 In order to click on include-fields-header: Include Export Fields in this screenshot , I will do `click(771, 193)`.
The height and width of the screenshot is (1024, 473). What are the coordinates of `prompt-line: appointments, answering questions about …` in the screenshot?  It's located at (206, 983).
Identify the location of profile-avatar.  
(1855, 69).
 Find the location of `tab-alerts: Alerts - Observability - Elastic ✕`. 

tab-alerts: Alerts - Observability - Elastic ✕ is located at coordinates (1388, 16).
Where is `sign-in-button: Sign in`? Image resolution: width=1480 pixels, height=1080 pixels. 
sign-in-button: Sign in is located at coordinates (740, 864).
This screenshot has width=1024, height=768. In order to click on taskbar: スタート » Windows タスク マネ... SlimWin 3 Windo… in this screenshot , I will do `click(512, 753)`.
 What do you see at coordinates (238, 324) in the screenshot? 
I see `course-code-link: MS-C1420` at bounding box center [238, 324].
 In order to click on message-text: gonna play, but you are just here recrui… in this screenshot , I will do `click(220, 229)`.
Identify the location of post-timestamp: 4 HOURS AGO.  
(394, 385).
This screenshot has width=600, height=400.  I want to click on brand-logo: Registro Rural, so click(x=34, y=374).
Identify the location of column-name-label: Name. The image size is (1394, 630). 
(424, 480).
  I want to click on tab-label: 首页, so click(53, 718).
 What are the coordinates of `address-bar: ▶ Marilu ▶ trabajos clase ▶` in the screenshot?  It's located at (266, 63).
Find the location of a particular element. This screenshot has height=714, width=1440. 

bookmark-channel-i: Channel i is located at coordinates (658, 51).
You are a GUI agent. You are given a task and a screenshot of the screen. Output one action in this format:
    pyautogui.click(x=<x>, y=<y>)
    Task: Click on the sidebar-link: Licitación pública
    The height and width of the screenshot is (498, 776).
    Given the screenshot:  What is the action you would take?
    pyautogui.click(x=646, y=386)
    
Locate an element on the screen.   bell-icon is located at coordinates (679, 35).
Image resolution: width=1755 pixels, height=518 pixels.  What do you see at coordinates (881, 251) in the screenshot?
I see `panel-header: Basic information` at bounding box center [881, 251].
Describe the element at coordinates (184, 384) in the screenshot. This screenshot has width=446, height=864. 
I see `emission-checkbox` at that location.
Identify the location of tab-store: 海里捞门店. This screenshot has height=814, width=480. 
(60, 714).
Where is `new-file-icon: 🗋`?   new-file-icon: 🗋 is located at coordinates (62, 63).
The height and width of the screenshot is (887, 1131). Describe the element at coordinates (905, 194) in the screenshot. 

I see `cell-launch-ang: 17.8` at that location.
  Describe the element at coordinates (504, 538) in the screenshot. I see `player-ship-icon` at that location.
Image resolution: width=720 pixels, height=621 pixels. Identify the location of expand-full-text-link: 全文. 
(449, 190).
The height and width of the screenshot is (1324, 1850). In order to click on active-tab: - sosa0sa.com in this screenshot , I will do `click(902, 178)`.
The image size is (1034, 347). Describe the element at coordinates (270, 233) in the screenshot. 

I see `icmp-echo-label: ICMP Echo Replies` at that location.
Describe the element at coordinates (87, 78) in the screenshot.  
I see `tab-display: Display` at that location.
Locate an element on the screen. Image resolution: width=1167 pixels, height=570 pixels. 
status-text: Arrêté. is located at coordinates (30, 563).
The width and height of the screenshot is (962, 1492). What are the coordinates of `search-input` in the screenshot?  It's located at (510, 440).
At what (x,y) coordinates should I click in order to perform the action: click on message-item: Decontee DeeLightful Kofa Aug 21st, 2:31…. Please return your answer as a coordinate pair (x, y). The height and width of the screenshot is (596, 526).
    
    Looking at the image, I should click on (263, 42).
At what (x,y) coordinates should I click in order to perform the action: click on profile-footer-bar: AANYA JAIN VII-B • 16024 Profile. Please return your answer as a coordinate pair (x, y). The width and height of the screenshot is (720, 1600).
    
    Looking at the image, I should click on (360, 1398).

Work to complete:
Copy out every row above word for word, in the same order.

Reply to the exercise:
 In order to click on include-fields-header: Include Export Fields in this screenshot , I will do `click(771, 193)`.
The height and width of the screenshot is (1024, 473). What are the coordinates of `prompt-line: appointments, answering questions about …` in the screenshot?  It's located at (206, 983).
Identify the location of profile-avatar.  
(1855, 69).
 Find the location of `tab-alerts: Alerts - Observability - Elastic ✕`. 

tab-alerts: Alerts - Observability - Elastic ✕ is located at coordinates (1388, 16).
Where is `sign-in-button: Sign in`? Image resolution: width=1480 pixels, height=1080 pixels. 
sign-in-button: Sign in is located at coordinates (740, 864).
This screenshot has width=1024, height=768. In order to click on taskbar: スタート » Windows タスク マネ... SlimWin 3 Windo… in this screenshot , I will do `click(512, 753)`.
 What do you see at coordinates (238, 324) in the screenshot? 
I see `course-code-link: MS-C1420` at bounding box center [238, 324].
 In order to click on message-text: gonna play, but you are just here recrui… in this screenshot , I will do `click(220, 229)`.
Identify the location of post-timestamp: 4 HOURS AGO.  
(394, 385).
This screenshot has width=600, height=400.  I want to click on brand-logo: Registro Rural, so click(x=34, y=374).
Identify the location of column-name-label: Name. The image size is (1394, 630). 
(424, 480).
  I want to click on tab-label: 首页, so click(53, 718).
 What are the coordinates of `address-bar: ▶ Marilu ▶ trabajos clase ▶` in the screenshot?  It's located at (266, 63).
Find the location of a particular element. This screenshot has height=714, width=1440. 

bookmark-channel-i: Channel i is located at coordinates (658, 51).
You are a GUI agent. You are given a task and a screenshot of the screen. Output one action in this format:
    pyautogui.click(x=<x>, y=<y>)
    Task: Click on the sidebar-link: Licitación pública
    The height and width of the screenshot is (498, 776).
    Given the screenshot:  What is the action you would take?
    pyautogui.click(x=646, y=386)
    
Locate an element on the screen.   bell-icon is located at coordinates (679, 35).
Image resolution: width=1755 pixels, height=518 pixels.  What do you see at coordinates (881, 251) in the screenshot?
I see `panel-header: Basic information` at bounding box center [881, 251].
Describe the element at coordinates (184, 384) in the screenshot. This screenshot has width=446, height=864. 
I see `emission-checkbox` at that location.
Identify the location of tab-store: 海里捞门店. This screenshot has height=814, width=480. 
(60, 714).
Where is `new-file-icon: 🗋`?   new-file-icon: 🗋 is located at coordinates (62, 63).
The height and width of the screenshot is (887, 1131). Describe the element at coordinates (905, 194) in the screenshot. 

I see `cell-launch-ang: 17.8` at that location.
  Describe the element at coordinates (504, 538) in the screenshot. I see `player-ship-icon` at that location.
Image resolution: width=720 pixels, height=621 pixels. Identify the location of expand-full-text-link: 全文. 
(449, 190).
The height and width of the screenshot is (1324, 1850). In order to click on active-tab: - sosa0sa.com in this screenshot , I will do `click(902, 178)`.
The image size is (1034, 347). Describe the element at coordinates (270, 233) in the screenshot. 

I see `icmp-echo-label: ICMP Echo Replies` at that location.
Describe the element at coordinates (87, 78) in the screenshot.  
I see `tab-display: Display` at that location.
Locate an element on the screen. Image resolution: width=1167 pixels, height=570 pixels. 
status-text: Arrêté. is located at coordinates (30, 563).
The width and height of the screenshot is (962, 1492). What are the coordinates of `search-input` in the screenshot?  It's located at (510, 440).
At what (x,y) coordinates should I click in order to perform the action: click on message-item: Decontee DeeLightful Kofa Aug 21st, 2:31…. Please return your answer as a coordinate pair (x, y). The height and width of the screenshot is (596, 526).
    
    Looking at the image, I should click on (263, 42).
At what (x,y) coordinates should I click in order to perform the action: click on profile-footer-bar: AANYA JAIN VII-B • 16024 Profile. Please return your answer as a coordinate pair (x, y). The width and height of the screenshot is (720, 1600).
    
    Looking at the image, I should click on (360, 1398).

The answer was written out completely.